* Exercise objective:
Lay out every line of the records below as a JSON list of strings, one string per line, omitting any blank lines.

======== Records

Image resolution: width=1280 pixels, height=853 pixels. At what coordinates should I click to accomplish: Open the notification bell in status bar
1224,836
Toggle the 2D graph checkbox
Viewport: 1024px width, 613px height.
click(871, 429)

================

* The output:
[
  "Image resolution: width=1280 pixels, height=853 pixels. At what coordinates should I click to accomplish: Open the notification bell in status bar",
  "1224,836",
  "Toggle the 2D graph checkbox",
  "Viewport: 1024px width, 613px height.",
  "click(871, 429)"
]